[alexxy/gromacs.git] / docs / reference-manual / special / qmmm.rst

.. _qmmm:

Mixed Quantum-Classical simulation techniques
---------------------------------------------

In a molecular mechanics (MM) force field, the influence of electrons is
expressed by empirical parameters that are assigned on the basis of
experimental data, or on the basis of results from high-level quantum
chemistry calculations. These are valid for the ground state of a given
covalent structure, and the MM approximation is usually sufficiently
accurate for ground-state processes in which the overall connectivity
between the atoms in the system remains unchanged. However, for
processes in which the connectivity does change, such as chemical
reactions, or processes that involve multiple electronic states, such as
photochemical conversions, electrons can no longer be ignored, and a
quantum mechanical description is required for at least those parts of
the system in which the reaction takes place.

One approach to the simulation of chemical reactions in solution, or in
enzymes, is to use a combination of quantum mechanics (QM) and molecular
mechanics (MM). The reacting parts of the system are treated quantum
mechanically, with the remainder being modeled using the force field.
The current version of |Gromacs| provides interfaces to several popular
Quantum Chemistry packages (MOPAC :ref:`150 <refmopac>`,
GAMESS-UK \ :ref:`151 <refgamess-uk>`, Gaussian \ :ref:`152 <refg03>` and
CPMD \ :ref:`153 <refCar85a>`).

|Gromacs| interactions between the two subsystems are either handled as
described by Field et al. :ref:`154 <refField90a>` or within
the ONIOM approach by Morokuma and coworkers \ :ref:`155 <refMaseras96a>`,
:ref:`156 <refSvensson96a>`.

Overview
^^^^^^^^

Two approaches for describing the interactions between the QM and MM
subsystems are supported in this version:

#. **Electronic Embedding** The electrostatic interactions between the
   electrons of the QM region and the MM atoms and between the QM nuclei
   and the MM atoms are included in the Hamiltonian for the QM
   subsystem:

   .. math::

      H^{QM/MM} =
      H^{QM}_e-\sum_i^n\sum_J^M\frac{e^2Q_J}{4\pi\epsilon_0r_{iJ}}+\sum_A^N\sum_J^M\frac{e^2Z_AQ_J}{e\pi\epsilon_0R_{AJ}},

   where :math:`n` and :math:`N` are the number of electrons and nuclei
   in the QM region, respectively, and :math:`M` is the number of
   charged MM atoms.

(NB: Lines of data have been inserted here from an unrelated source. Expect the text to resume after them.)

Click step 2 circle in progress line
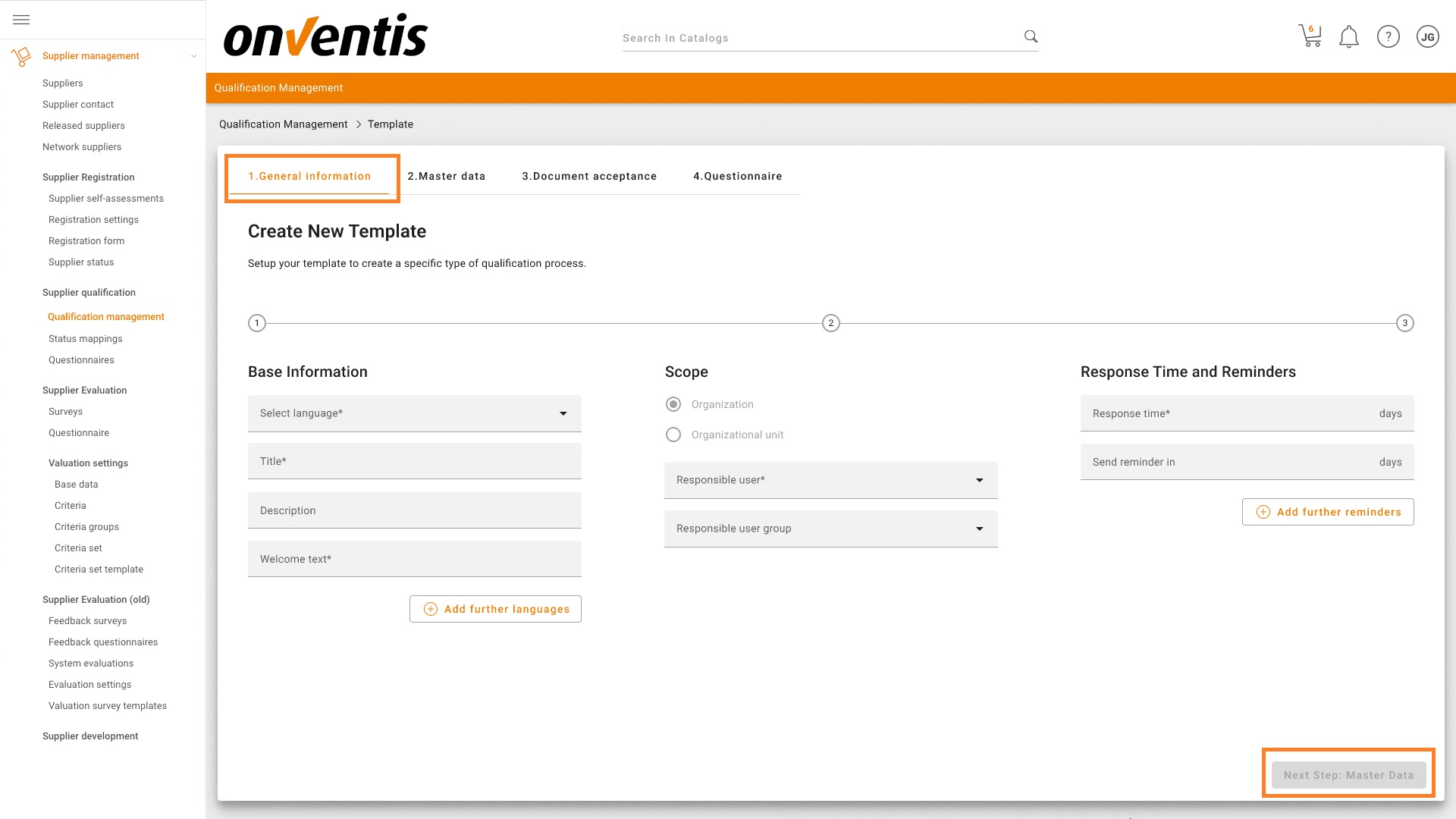The height and width of the screenshot is (819, 1456). click(x=830, y=323)
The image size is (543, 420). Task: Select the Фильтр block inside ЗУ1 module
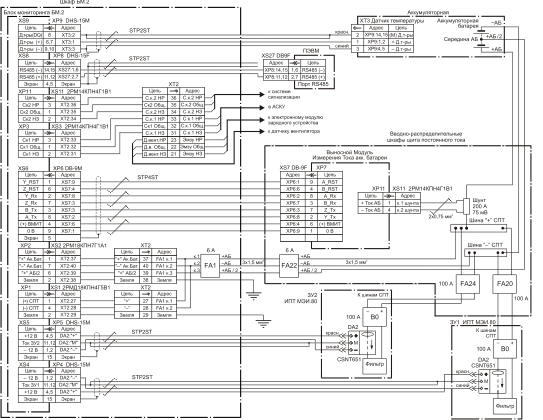pyautogui.click(x=505, y=406)

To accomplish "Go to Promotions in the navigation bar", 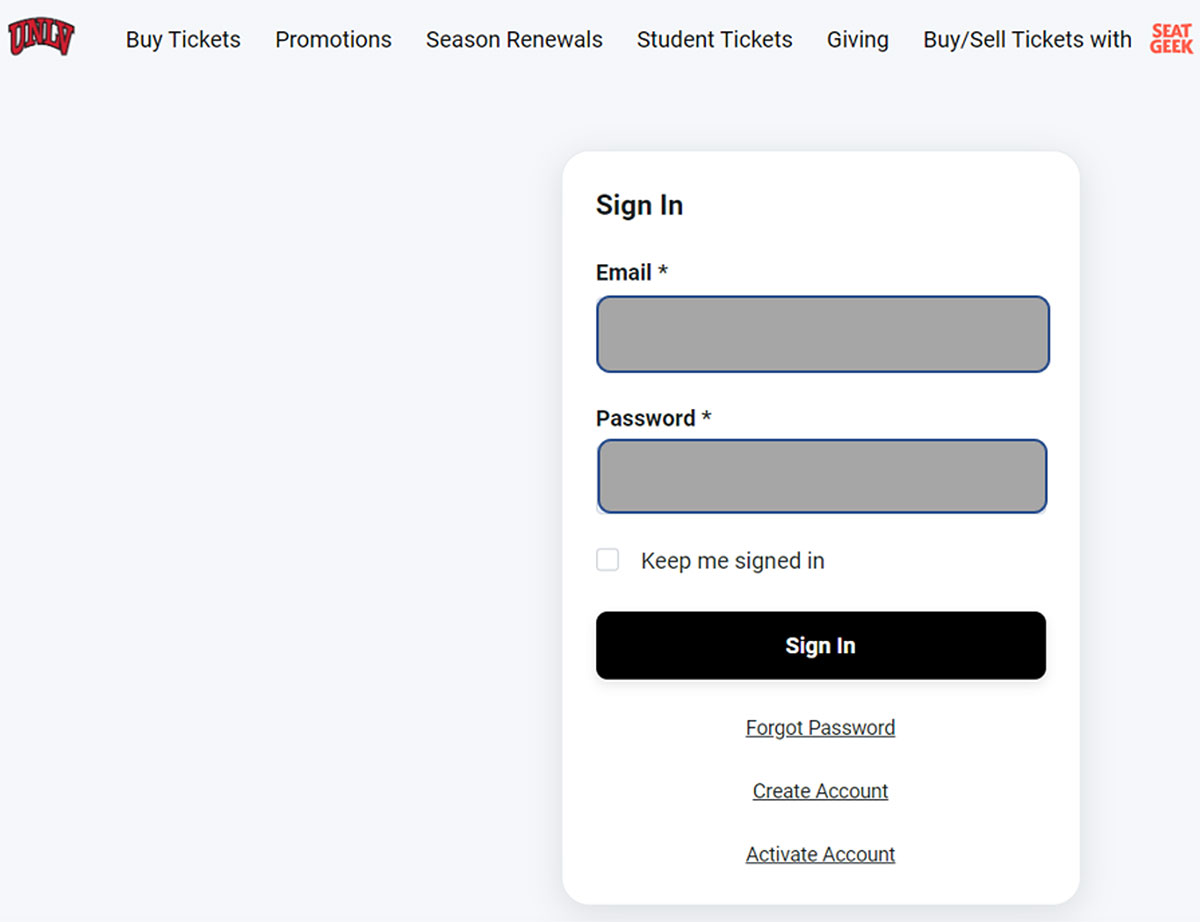I will click(x=333, y=40).
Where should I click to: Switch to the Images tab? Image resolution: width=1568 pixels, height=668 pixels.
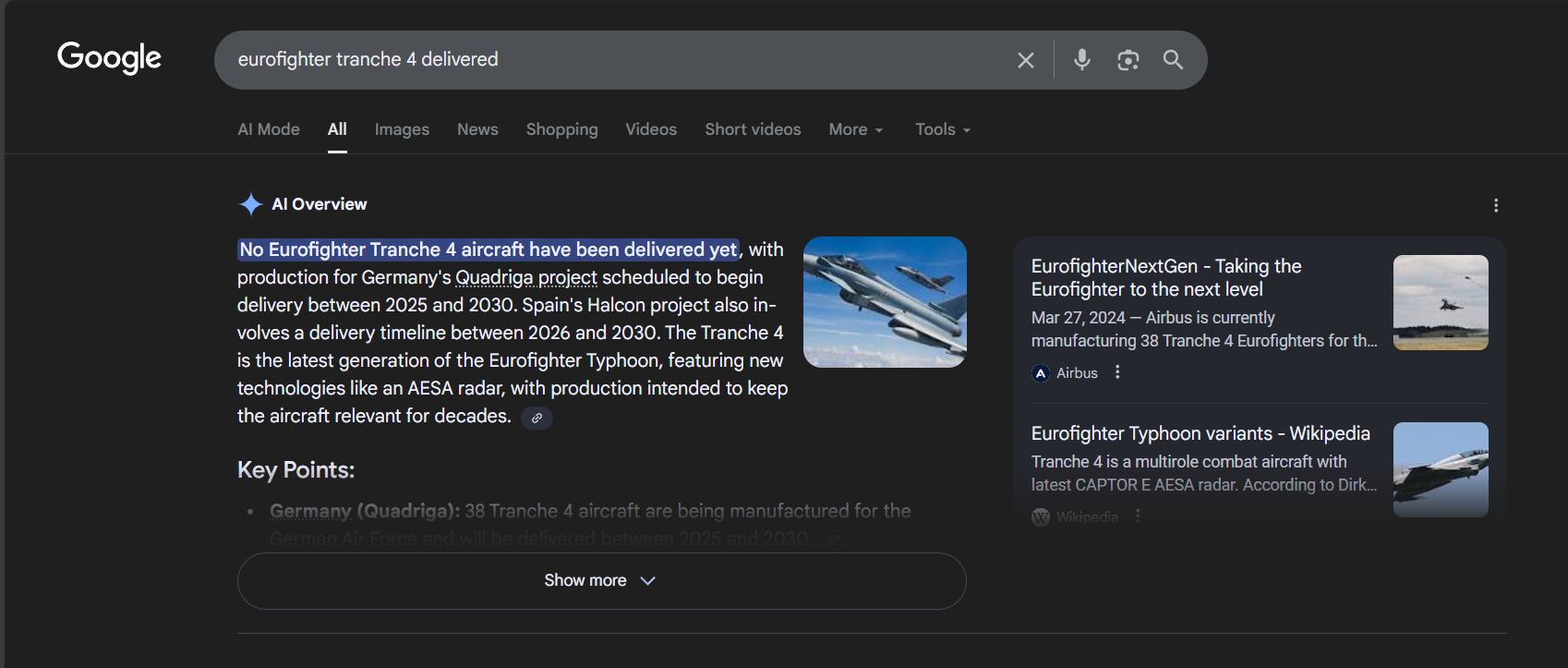coord(402,129)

The first term on the right hand side is the
   original electronic Hamiltonian of an isolated QM system. The first
   of the double sums is the total electrostatic interaction between the
   QM electrons and the MM atoms. The total electrostatic interaction of
   the QM nuclei with the MM atoms is given by the second double sum.
   Bonded interactions between QM and MM atoms are described at the MM
   level by the appropriate force-field terms. Chemical bonds that
   connect the two subsystems are capped by a hydrogen atom to complete
   the valence of the QM region. The force on this atom, which is
   present in the QM region only, is distributed over the two atoms of
   the bond. The cap atom is usually referred to as a link atom.

#. **ONIOM** In the ONIOM approach, the energy and gradients are first
   evaluated for the isolated QM subsystem at the desired level of *ab
   initio* theory. Subsequently, the energy and gradients of the total
   system, including the QM region, are computed using the molecular
   mechanics force field and added to the energy and gradients
   calculated for the isolated QM subsystem. Finally, in order to
   correct for counting the interactions inside the QM region twice, a
   molecular mechanics calculation is performed on the isolated QM
   subsystem and the energy and gradients are subtracted. This leads to
   the following expression for the total QM/MM energy (and gradients
   likewise):

   .. math::

      E_{tot} = E_{I}^{QM}
      +E_{I+II}^{MM}-E_{I}^{MM},

   where the subscripts I and II refer to the QM and MM subsystems,
   respectively. The superscripts indicate at what level of theory the
   energies are computed. The ONIOM scheme has the advantage that it is
   not restricted to a two-layer QM/MM description, but can easily
   handle more than two layers, with each layer described at a different
   level of theory.

Usage
^^^^^

QMMM is currently not supported in GROMACS.